I don't think I underestimate the tech. People were predicting mainstream flying cars by the year 2000s

I think tech bros are way overestimating the interest of people in general. Nobody's going to train for sex or sport in VR, it lacks 90% of the experience.

People want to live real world thing, not evolve in a virtual world alone with appendices that barely mimic real life sensations.

Flying cars depends on massive capital spending on infrastructure, manufacturing to build a thing only the top 1% ile can afford. Not to mention massive changes to law. There is also a big binary chasm to cross (fly as safe an airplanve vs not)

A $300 VR headset has none of those barriers and is open to millions of developers and can constantly iterate.

Understand the difference and you'll become a better investor.

Else you are just falling for the Availability Heuristic Fallacy

It’s more than just the ability to get in or out of VR — VR has space requirements for most applications; even if you’re standing still, you’ll need space around you for your arms to move. VR, in part, is a real estate problem.

I have a headset I bought a few years ago (PSVR), and while it’s easy enough to set up, I don’t want to rearrange my living room every time I use it.

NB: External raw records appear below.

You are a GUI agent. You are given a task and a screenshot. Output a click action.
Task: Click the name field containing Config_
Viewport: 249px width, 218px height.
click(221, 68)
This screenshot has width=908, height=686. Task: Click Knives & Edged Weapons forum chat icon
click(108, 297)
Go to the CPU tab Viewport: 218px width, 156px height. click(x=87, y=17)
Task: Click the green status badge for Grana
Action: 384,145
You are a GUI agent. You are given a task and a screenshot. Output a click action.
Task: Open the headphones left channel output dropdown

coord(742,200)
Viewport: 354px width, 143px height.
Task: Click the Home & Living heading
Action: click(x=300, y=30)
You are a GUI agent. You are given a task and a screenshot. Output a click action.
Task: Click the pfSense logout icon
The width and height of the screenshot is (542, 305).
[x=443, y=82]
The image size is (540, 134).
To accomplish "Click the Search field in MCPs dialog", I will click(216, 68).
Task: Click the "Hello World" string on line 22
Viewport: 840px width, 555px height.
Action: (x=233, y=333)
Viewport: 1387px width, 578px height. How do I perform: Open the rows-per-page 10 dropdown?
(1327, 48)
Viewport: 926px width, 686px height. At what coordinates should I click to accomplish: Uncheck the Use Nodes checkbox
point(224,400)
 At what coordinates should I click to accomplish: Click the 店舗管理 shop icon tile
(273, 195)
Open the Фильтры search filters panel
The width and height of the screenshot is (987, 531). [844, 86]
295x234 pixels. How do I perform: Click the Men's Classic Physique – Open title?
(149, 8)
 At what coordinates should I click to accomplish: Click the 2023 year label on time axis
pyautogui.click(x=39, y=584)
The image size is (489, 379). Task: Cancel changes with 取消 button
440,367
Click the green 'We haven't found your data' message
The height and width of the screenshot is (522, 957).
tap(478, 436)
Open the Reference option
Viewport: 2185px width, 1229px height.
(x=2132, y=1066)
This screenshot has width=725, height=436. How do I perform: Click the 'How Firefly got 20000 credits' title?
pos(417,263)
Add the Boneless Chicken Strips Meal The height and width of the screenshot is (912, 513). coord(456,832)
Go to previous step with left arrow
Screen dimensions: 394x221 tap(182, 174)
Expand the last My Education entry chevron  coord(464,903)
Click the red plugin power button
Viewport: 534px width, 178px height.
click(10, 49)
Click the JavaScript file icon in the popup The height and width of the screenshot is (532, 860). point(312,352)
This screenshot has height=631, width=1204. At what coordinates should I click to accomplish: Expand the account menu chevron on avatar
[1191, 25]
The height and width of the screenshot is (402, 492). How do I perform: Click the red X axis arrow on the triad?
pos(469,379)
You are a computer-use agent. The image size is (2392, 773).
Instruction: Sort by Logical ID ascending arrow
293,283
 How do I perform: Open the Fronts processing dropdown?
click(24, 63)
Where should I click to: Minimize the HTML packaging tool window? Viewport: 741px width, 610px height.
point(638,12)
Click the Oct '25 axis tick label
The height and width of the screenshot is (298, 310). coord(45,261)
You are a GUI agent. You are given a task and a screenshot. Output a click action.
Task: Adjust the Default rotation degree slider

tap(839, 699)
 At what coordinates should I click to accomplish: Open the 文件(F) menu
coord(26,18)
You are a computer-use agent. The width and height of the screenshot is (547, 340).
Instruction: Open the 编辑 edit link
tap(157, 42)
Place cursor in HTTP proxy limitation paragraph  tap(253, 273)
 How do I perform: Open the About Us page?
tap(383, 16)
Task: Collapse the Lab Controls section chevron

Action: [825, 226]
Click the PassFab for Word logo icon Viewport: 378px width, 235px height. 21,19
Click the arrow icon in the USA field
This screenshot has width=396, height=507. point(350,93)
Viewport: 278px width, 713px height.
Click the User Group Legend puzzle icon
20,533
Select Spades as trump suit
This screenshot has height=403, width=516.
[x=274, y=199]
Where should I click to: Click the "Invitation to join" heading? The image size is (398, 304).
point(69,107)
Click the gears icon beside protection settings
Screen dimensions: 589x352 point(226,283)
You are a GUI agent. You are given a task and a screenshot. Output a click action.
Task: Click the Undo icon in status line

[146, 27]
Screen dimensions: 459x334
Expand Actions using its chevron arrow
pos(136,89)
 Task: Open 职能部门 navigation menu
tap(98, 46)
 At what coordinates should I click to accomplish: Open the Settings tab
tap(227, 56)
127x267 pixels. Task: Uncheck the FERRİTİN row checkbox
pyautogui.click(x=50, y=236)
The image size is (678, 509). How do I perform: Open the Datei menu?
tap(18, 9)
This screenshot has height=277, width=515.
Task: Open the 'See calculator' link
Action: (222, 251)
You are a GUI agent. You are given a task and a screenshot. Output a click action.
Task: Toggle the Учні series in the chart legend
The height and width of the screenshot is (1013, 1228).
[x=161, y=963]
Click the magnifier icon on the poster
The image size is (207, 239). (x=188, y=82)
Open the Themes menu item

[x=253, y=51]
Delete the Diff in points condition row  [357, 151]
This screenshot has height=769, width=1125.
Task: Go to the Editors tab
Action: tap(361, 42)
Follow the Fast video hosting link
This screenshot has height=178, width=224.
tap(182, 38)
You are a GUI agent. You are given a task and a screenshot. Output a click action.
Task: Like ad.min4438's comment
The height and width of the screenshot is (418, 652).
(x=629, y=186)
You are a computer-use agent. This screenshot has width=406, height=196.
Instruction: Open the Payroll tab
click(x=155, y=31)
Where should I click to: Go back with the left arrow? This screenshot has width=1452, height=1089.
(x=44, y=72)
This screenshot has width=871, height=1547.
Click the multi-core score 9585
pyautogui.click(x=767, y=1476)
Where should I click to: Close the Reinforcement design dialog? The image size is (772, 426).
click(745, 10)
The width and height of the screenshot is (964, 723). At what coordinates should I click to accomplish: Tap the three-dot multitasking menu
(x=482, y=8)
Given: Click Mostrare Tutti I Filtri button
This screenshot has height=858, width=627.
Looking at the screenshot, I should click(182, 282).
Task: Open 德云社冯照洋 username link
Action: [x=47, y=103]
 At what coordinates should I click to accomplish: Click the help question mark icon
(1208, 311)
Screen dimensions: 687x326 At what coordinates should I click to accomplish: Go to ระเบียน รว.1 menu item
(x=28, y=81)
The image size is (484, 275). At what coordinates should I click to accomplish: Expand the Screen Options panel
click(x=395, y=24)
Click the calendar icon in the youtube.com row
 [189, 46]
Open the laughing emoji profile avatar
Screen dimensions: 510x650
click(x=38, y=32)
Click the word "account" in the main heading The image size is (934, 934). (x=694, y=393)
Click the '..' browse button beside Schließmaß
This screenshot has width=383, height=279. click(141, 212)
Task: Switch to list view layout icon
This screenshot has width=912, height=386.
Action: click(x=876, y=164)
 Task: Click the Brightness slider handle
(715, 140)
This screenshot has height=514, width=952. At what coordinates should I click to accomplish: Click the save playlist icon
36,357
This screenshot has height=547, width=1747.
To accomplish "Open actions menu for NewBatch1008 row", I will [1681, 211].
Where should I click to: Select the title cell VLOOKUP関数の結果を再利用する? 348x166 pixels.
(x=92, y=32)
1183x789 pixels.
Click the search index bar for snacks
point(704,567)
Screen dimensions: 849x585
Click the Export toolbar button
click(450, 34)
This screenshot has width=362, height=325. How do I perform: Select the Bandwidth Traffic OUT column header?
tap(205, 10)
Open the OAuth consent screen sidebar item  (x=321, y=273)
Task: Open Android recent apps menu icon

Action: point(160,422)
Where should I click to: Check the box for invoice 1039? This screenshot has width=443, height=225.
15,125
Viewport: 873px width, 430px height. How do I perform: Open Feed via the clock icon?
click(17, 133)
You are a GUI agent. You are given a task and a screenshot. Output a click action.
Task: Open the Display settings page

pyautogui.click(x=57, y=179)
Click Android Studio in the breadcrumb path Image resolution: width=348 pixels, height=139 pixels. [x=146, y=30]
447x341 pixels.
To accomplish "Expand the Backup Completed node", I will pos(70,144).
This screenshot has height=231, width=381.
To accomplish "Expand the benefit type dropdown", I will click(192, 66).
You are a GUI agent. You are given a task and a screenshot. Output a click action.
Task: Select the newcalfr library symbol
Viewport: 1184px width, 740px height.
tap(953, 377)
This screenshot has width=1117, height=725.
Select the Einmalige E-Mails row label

This is mostly solved by going wireless which allows you to use your headset anywhere you have space. A lot of experiences are designed to work while seated or in very limited space as well. It is a bummer if you don’t have enough room for the really active experiences though but in my experience that’s the minority.
> This is mostly solved by going wireless which allows you to use your headset anywhere you have space.

I think you're missing what I'm saying: while I have space, the space I have requires some effort to make VR-ready. Wireless is interesting (I can use it in my backyard, for example), but that comes with its own set of caveats.